Carros blindados e almas nem tanto.

Não há novidade no que vou dizer, mas me senti inclinado a escrever mesmo assim.

Ao saber da notícia de que um estudante havia sido baleado na cabeça por assaltantes na USP, fiquei pensando sobre um detalhe que me deixou mais triste com a situação: O carro do rapaz ao que soube estava blindado, e segundo seus pais ele teria dito para ficarem tranquilos por conta disso. Sou pai e não consigo nem imaginar o tamanho da dor deles, emano daqui muita força e luz para superarem essa perda que além de irreversível, dificultará suas respirações para sempre.

Uma cidade onde sentir-se seguro é estar preso dentro de escritórios, casas e carros, não me parece uma escolha acertada, comprar essa pseudo-segurança isolando-se dos demais.

É um modelo perverso, que contempla quem tem dinheiro e destrói a cidade e seu sistema público como um todo, empurrando cada vez mais gente para essa sensação bizarra de exclusividade que é ter coisas materiais, e dinamita as relações humanas, precariza a vida nela. Senão vejamos as praças e ruas vazias aos finais de semana, as pessoas vivem com medo delas mesmas, não relacionam-se nem com seus vizinhos, isolam-se em suas fortalezas e deixam a vida passar lá fora.

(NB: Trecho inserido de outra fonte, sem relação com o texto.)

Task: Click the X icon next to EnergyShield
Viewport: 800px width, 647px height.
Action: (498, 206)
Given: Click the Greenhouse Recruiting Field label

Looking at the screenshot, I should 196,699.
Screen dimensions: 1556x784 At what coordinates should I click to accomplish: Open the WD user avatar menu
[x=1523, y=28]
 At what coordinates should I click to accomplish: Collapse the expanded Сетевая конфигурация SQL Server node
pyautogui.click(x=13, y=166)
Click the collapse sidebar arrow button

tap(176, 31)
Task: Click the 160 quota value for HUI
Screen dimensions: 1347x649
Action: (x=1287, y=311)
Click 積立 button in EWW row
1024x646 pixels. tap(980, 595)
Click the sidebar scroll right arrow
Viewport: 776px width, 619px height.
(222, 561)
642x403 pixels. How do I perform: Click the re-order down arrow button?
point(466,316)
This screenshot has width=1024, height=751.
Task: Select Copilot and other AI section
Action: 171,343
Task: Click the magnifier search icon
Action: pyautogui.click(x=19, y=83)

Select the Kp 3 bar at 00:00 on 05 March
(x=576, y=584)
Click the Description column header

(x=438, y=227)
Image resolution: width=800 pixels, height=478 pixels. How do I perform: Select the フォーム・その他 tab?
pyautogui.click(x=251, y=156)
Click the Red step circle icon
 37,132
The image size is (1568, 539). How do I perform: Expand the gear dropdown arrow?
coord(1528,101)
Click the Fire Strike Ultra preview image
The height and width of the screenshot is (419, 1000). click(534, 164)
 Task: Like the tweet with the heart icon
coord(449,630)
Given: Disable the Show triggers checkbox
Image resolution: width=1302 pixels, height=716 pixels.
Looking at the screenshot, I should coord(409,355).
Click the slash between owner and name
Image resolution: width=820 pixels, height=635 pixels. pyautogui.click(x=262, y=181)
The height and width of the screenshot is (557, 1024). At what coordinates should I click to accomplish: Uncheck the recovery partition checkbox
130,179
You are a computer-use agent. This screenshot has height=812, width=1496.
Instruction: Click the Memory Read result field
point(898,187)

Nosso país está crescendo a um ritmo acelerado e ao meu ver totalmente desregulado, priorizando o individualismo ao invés da união por meio da educação e convivência, escolas e professores destituídos de investimentos e qualificação são a prova mais concreta disso. Consumo excessivo, sem critério, essa busca estranha por ascensão social, e consequentemente o passaporte para o tenebroso mundo dos vips, esta “raça” medonha de pessoas que frequentam lugares onde de alguma forma encontram um pequeno conforto para suas angústias e temores, mesmo que isso custe a longo prazo construir um fosso de segregação. Sinto muito, mas não é possível viver com exclusividade, não há ineditismo na vida, ela é feita de relações o tempo todo.

Temos o caso de Higienópolis que aconteceu há alguns dias atrás, o medo da tal “gente diferenciada”. Fico pensando como deve ser viver com medo de ir a padaria, viver com medo de ir ao parque, viver com medo de pessoas na rua. Situação triste, muito triste. Não questiono a busca de ninguém por melhores condições de vida, ambição até, o que realmente acho desastroso, é ir aos poucos distanciando-se da vida de verdade, ir afastando-se da vida na cidade como ela é, feita de pessoas em primeiro lugar, mas com problemas e distorções que precisam ser corrigidos com nossas próprias mãos e não por máquinas compradas com um cartão de crédito qualquer em um clube de compras vip.